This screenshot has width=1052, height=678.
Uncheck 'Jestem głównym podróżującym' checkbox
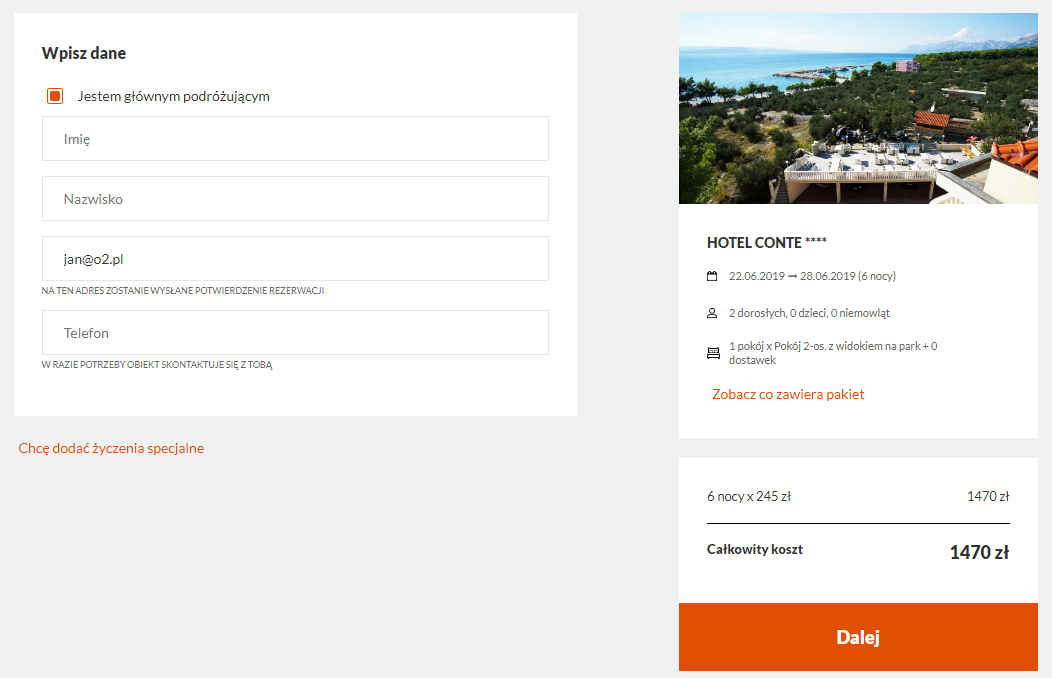(55, 96)
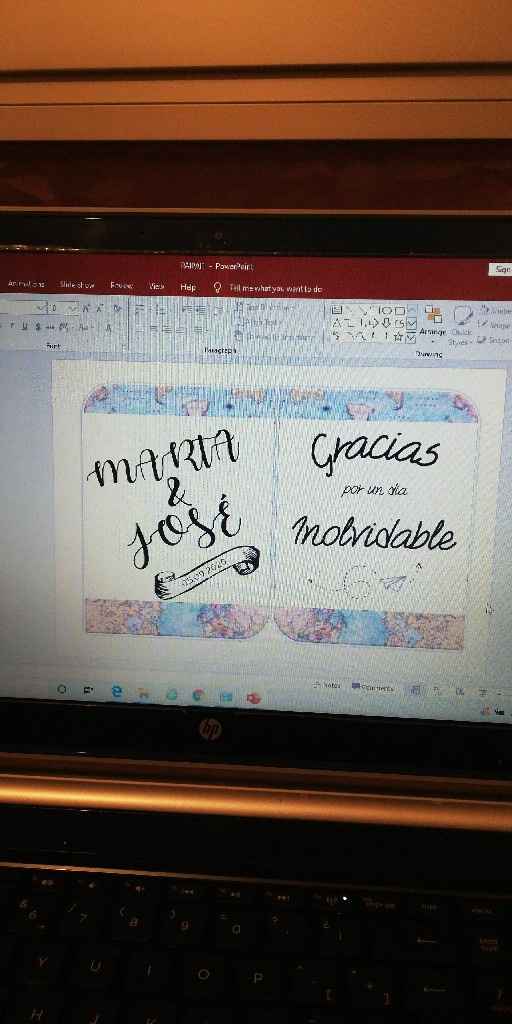The image size is (512, 1024).
Task: Select the star shape in gallery
Action: [397, 336]
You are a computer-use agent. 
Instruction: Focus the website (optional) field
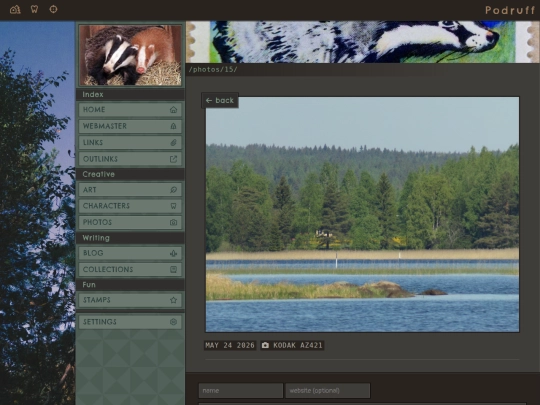click(x=328, y=391)
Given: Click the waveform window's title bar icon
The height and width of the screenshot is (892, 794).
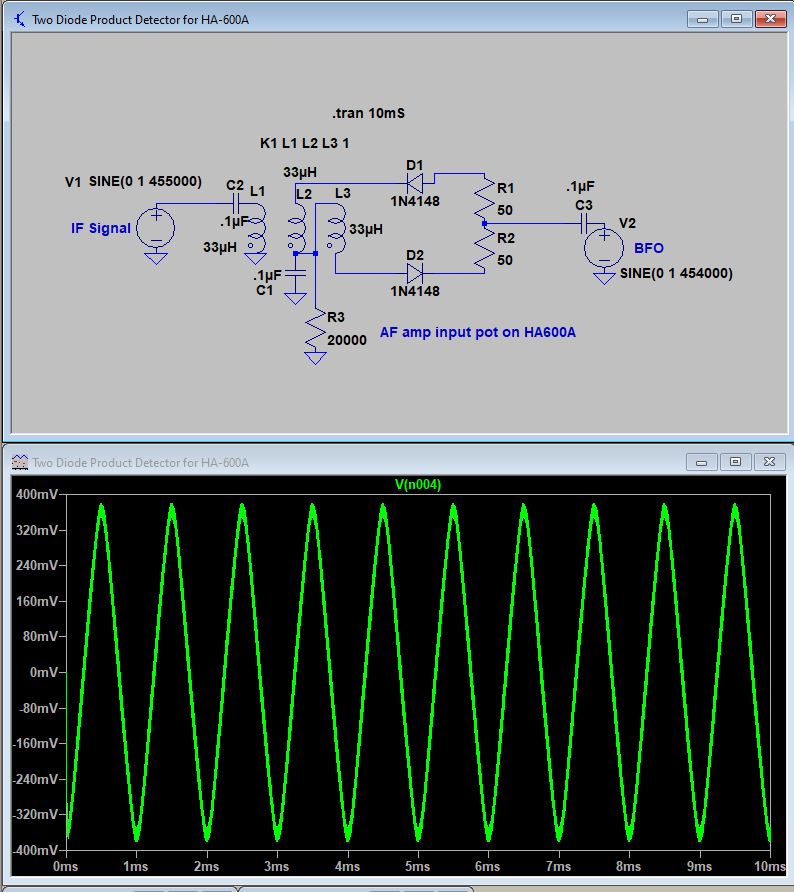Looking at the screenshot, I should click(x=20, y=462).
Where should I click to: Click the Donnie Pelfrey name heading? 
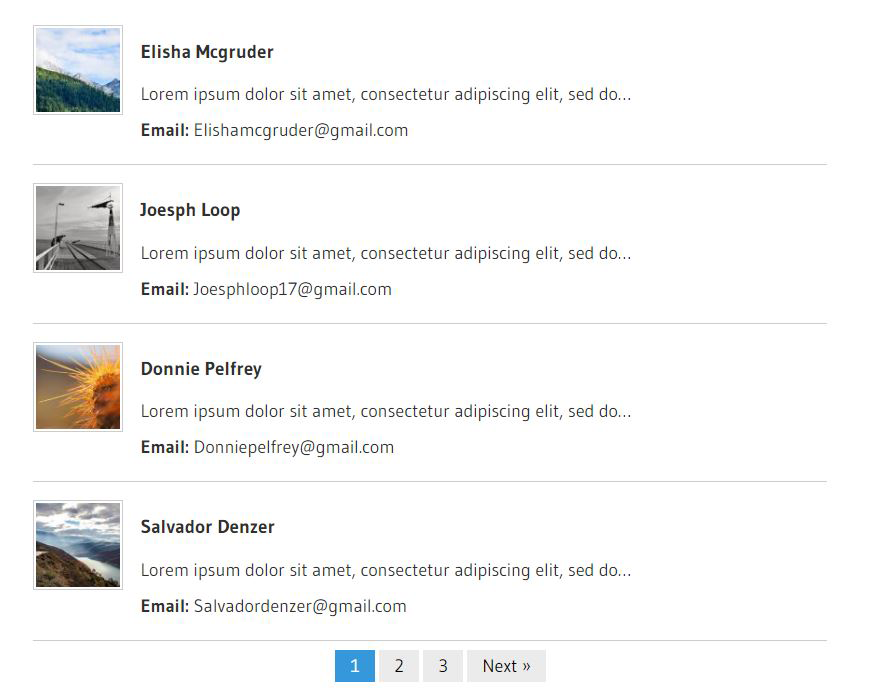point(201,369)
*****
§ **What to produce**
Please copy, exactly as written, the lines from the one that contains "Where should I" through the end of the records, both ends included. Do not include the pictures.

§ **Solution to this task**
Where should I click to: Click the Donnie Pelfrey name heading? 
point(201,369)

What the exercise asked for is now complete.